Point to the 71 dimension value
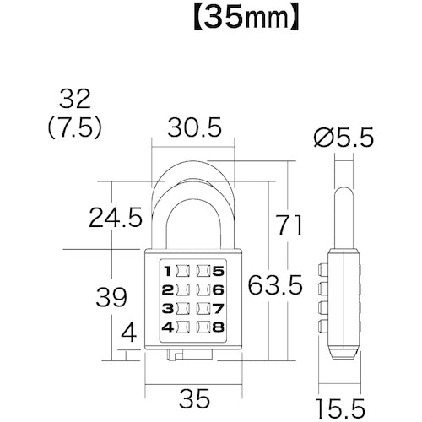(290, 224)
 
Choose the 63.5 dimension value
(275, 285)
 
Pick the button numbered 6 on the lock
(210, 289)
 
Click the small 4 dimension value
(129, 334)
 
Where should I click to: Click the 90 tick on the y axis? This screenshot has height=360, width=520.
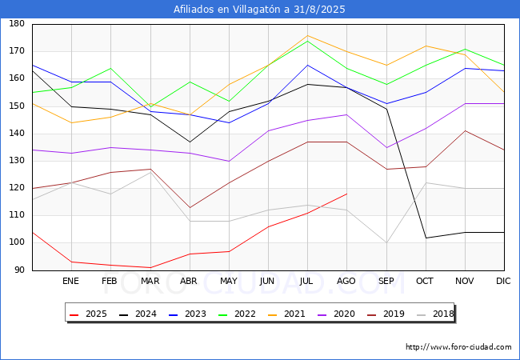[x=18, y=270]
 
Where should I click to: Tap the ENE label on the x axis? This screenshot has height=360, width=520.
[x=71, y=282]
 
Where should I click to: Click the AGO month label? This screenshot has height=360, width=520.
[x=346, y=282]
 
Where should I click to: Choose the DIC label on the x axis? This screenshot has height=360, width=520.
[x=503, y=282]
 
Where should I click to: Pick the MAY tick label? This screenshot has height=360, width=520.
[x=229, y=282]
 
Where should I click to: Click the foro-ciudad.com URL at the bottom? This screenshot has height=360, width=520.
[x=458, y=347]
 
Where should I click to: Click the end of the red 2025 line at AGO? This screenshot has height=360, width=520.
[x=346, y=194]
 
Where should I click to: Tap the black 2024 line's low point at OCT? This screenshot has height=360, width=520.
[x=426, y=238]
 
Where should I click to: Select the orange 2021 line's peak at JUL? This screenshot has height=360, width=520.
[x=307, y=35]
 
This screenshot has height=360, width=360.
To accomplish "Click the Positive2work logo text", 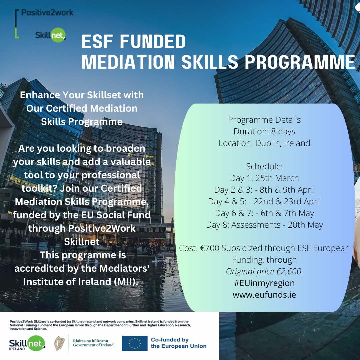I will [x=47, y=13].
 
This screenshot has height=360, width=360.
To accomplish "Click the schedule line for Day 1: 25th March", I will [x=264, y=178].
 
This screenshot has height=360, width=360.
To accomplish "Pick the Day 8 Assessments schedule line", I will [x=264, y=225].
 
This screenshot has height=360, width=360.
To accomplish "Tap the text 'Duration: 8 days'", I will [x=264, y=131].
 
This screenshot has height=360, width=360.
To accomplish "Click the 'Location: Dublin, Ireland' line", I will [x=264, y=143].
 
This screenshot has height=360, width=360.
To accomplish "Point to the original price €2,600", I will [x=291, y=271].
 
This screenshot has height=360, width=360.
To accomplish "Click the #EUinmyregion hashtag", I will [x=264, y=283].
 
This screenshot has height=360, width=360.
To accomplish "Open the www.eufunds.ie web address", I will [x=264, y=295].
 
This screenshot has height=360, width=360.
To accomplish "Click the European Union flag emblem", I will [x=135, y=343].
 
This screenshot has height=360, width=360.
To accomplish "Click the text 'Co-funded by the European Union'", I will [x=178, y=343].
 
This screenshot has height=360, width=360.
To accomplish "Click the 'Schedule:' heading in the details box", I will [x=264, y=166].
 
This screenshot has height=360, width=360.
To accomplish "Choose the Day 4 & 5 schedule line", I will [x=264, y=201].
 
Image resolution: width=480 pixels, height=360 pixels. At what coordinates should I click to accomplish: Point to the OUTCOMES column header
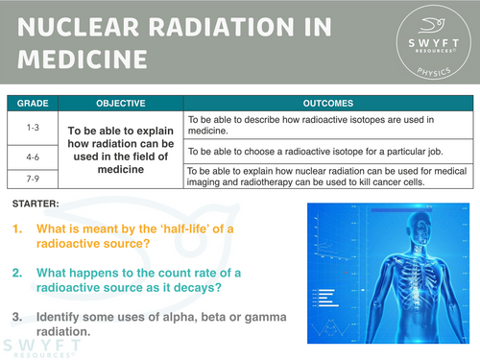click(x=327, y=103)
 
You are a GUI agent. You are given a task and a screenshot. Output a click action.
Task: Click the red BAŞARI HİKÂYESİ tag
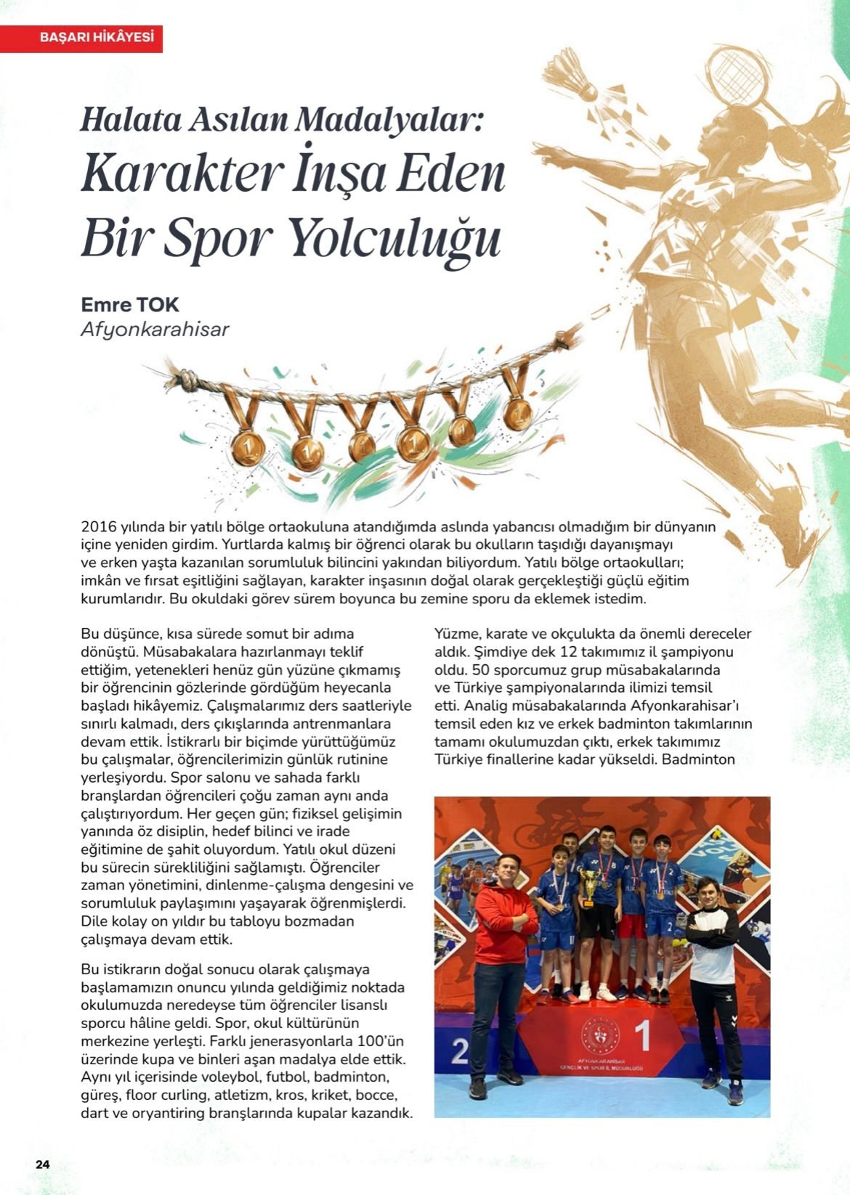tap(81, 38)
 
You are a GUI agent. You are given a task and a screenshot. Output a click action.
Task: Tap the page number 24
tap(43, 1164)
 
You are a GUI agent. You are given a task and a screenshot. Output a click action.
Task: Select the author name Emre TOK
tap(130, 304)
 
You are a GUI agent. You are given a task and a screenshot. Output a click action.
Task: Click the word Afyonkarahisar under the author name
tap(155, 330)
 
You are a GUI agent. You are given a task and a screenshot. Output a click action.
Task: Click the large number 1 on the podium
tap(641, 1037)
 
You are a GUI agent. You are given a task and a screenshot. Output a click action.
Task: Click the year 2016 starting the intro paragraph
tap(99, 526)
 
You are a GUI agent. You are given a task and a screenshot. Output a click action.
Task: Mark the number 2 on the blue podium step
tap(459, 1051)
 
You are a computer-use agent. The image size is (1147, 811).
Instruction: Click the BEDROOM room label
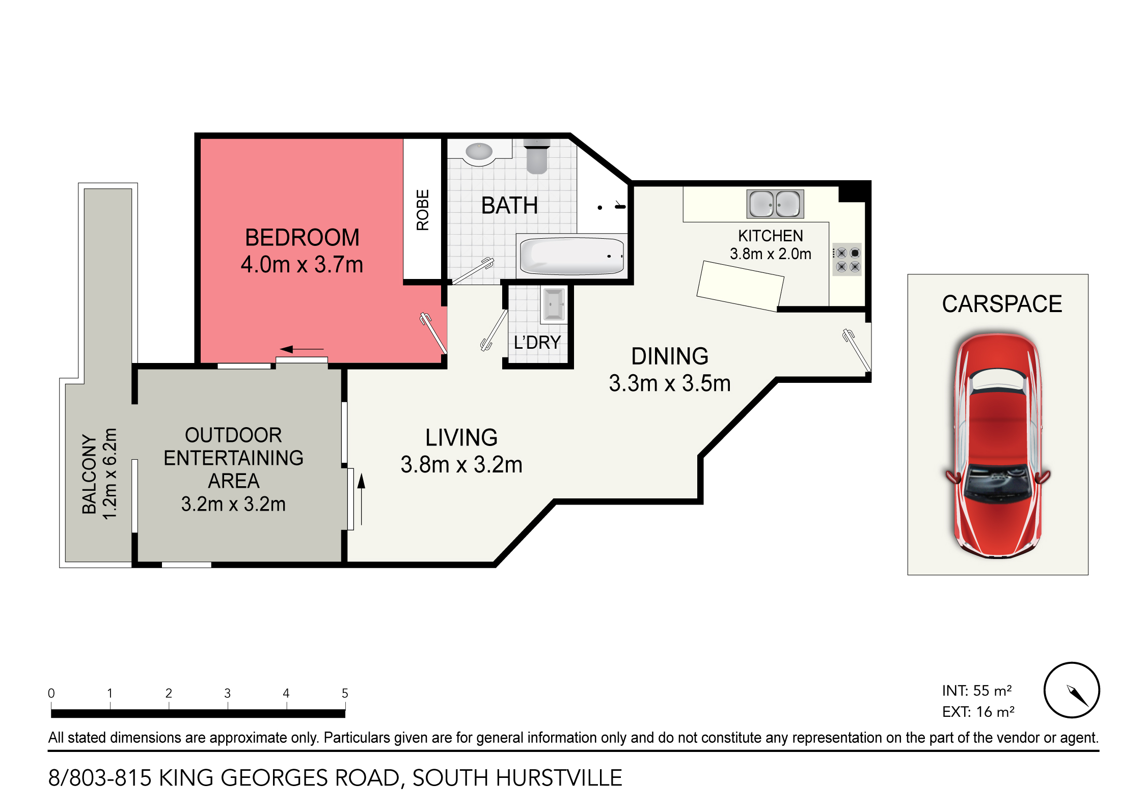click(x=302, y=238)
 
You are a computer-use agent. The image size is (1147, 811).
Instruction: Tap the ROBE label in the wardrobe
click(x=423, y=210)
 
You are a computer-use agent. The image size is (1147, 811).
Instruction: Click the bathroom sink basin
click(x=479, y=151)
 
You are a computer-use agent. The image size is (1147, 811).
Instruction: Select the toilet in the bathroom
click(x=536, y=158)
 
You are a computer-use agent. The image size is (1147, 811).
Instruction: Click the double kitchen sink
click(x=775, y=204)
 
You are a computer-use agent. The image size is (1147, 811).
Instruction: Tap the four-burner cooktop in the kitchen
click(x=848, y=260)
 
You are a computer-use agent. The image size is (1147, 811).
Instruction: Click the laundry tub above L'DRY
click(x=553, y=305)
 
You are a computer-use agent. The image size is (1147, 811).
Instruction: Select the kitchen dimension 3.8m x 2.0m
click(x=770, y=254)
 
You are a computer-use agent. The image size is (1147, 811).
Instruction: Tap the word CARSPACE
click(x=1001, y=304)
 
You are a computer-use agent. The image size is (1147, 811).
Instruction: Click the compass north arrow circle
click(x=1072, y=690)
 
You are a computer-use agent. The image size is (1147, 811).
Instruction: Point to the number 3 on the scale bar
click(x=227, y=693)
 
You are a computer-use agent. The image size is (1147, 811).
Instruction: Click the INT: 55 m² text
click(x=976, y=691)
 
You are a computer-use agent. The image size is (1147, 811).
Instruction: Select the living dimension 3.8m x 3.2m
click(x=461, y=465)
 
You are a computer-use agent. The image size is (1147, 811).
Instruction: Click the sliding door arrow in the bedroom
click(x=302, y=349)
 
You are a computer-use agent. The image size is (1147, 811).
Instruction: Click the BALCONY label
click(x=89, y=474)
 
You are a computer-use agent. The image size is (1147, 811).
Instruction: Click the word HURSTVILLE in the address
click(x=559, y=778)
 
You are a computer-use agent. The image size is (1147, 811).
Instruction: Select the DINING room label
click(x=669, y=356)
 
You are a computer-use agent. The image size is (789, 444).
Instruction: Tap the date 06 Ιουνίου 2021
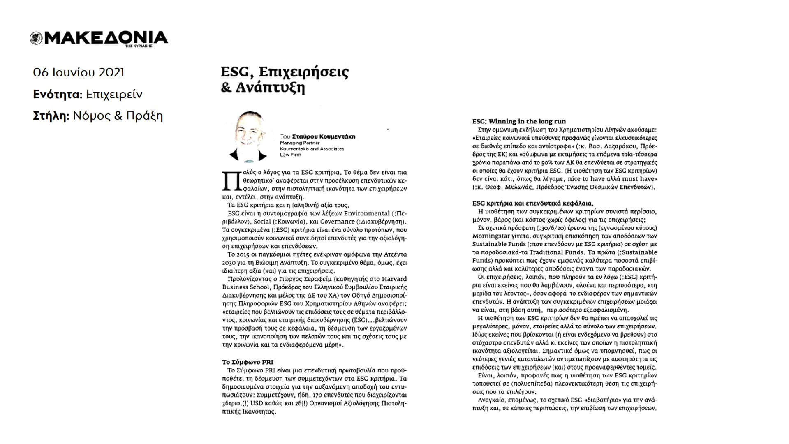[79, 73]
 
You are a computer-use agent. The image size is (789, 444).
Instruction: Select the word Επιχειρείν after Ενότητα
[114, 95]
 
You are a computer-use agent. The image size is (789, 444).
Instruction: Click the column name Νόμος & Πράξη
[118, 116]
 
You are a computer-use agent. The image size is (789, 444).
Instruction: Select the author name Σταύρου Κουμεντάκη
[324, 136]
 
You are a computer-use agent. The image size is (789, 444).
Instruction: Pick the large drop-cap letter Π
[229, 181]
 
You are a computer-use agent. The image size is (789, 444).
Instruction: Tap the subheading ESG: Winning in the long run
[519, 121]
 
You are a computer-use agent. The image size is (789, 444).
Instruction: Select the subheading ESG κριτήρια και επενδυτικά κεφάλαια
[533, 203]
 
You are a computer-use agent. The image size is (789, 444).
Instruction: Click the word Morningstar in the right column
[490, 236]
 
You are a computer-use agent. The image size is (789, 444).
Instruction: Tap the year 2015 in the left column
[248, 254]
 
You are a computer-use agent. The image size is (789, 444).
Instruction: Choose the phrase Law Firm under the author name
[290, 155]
================================
▶ [Stated task] How many lines of the data above contain the word "Select"? Reply with the number alone.

▶ [Response to the exercise] 9